*** Block opens ***

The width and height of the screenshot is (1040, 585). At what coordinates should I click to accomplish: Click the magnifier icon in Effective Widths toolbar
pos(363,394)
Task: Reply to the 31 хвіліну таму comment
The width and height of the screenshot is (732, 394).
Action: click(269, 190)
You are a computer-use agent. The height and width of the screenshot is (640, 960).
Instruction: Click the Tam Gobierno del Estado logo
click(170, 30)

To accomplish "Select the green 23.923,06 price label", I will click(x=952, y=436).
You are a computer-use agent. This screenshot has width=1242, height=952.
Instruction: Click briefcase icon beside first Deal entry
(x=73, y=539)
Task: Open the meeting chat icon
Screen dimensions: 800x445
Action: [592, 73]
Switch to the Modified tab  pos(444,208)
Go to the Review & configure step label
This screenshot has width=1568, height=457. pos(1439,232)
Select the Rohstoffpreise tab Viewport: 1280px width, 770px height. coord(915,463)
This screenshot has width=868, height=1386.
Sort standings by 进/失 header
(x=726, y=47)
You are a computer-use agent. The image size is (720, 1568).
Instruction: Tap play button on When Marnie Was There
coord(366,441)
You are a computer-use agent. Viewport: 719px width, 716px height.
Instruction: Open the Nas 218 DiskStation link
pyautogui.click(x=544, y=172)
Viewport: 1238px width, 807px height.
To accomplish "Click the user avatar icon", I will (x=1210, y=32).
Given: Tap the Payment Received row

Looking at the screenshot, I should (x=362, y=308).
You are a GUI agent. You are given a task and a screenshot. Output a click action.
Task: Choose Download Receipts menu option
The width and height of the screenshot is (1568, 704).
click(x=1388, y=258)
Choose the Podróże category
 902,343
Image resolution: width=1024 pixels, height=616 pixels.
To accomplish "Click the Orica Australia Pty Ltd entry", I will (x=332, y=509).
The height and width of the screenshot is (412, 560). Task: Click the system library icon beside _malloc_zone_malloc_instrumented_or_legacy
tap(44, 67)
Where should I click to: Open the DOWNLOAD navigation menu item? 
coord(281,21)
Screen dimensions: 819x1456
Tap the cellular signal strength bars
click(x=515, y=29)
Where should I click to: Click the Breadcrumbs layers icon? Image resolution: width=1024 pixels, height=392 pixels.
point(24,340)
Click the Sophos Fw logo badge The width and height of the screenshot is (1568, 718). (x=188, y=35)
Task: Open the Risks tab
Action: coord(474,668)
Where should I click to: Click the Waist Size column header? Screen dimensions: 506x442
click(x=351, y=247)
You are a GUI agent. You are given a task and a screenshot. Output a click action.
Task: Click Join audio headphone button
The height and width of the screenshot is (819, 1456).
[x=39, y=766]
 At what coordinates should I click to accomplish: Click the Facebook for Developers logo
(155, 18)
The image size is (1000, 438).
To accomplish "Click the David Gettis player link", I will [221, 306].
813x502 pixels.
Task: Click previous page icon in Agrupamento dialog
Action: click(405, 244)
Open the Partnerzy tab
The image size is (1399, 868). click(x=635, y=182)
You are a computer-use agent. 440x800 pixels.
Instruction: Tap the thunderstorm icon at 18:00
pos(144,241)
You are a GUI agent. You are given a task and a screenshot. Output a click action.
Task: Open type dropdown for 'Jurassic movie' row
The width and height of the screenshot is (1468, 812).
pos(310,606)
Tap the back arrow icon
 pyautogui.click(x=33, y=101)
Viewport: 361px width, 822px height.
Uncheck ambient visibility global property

*** Block closes ***

The entire listing above should be returned exactly as written.

Task output:
The width and height of the screenshot is (1040, 585). At what coordinates should I click to accomplish: Click the magnifier icon in Effective Widths toolbar
pos(363,394)
Task: Reply to the 31 хвіліну таму comment
The width and height of the screenshot is (732, 394).
Action: click(269, 190)
You are a computer-use agent. The height and width of the screenshot is (640, 960).
Instruction: Click the Tam Gobierno del Estado logo
click(170, 30)

To accomplish "Select the green 23.923,06 price label", I will click(x=952, y=436).
You are a computer-use agent. This screenshot has width=1242, height=952.
Instruction: Click briefcase icon beside first Deal entry
(x=73, y=539)
Task: Open the meeting chat icon
Screen dimensions: 800x445
Action: [592, 73]
Switch to the Modified tab  pos(444,208)
Go to the Review & configure step label
This screenshot has width=1568, height=457. pos(1439,232)
Select the Rohstoffpreise tab Viewport: 1280px width, 770px height. coord(915,463)
This screenshot has width=868, height=1386.
Sort standings by 进/失 header
(x=726, y=47)
You are a computer-use agent. The image size is (720, 1568).
Instruction: Tap play button on When Marnie Was There
coord(366,441)
You are a computer-use agent. Viewport: 719px width, 716px height.
Instruction: Open the Nas 218 DiskStation link
pyautogui.click(x=544, y=172)
Viewport: 1238px width, 807px height.
To accomplish "Click the user avatar icon", I will (x=1210, y=32).
Given: Tap the Payment Received row

Looking at the screenshot, I should (x=362, y=308).
You are a GUI agent. You are given a task and a screenshot. Output a click action.
Task: Choose Download Receipts menu option
The width and height of the screenshot is (1568, 704).
click(x=1388, y=258)
Choose the Podróże category
 902,343
Image resolution: width=1024 pixels, height=616 pixels.
To accomplish "Click the Orica Australia Pty Ltd entry", I will (x=332, y=509).
The height and width of the screenshot is (412, 560). Task: Click the system library icon beside _malloc_zone_malloc_instrumented_or_legacy
tap(44, 67)
Where should I click to: Open the DOWNLOAD navigation menu item? 
coord(281,21)
Screen dimensions: 819x1456
Tap the cellular signal strength bars
click(x=515, y=29)
Where should I click to: Click the Breadcrumbs layers icon? Image resolution: width=1024 pixels, height=392 pixels.
point(24,340)
Click the Sophos Fw logo badge The width and height of the screenshot is (1568, 718). (x=188, y=35)
Task: Open the Risks tab
Action: coord(474,668)
Where should I click to: Click the Waist Size column header? Screen dimensions: 506x442
click(x=351, y=247)
You are a GUI agent. You are given a task and a screenshot. Output a click action.
Task: Click Join audio headphone button
The height and width of the screenshot is (819, 1456).
[x=39, y=766]
 At what coordinates should I click to accomplish: Click the Facebook for Developers logo
(155, 18)
The image size is (1000, 438).
To accomplish "Click the David Gettis player link", I will [221, 306].
813x502 pixels.
Task: Click previous page icon in Agrupamento dialog
Action: click(405, 244)
Open the Partnerzy tab
The image size is (1399, 868). click(x=635, y=182)
You are a computer-use agent. 440x800 pixels.
Instruction: Tap the thunderstorm icon at 18:00
pos(144,241)
You are a GUI agent. You are given a task and a screenshot. Output a click action.
Task: Open type dropdown for 'Jurassic movie' row
The width and height of the screenshot is (1468, 812).
pos(310,606)
Tap the back arrow icon
 pyautogui.click(x=33, y=101)
Viewport: 361px width, 822px height.
Uncheck ambient visibility global property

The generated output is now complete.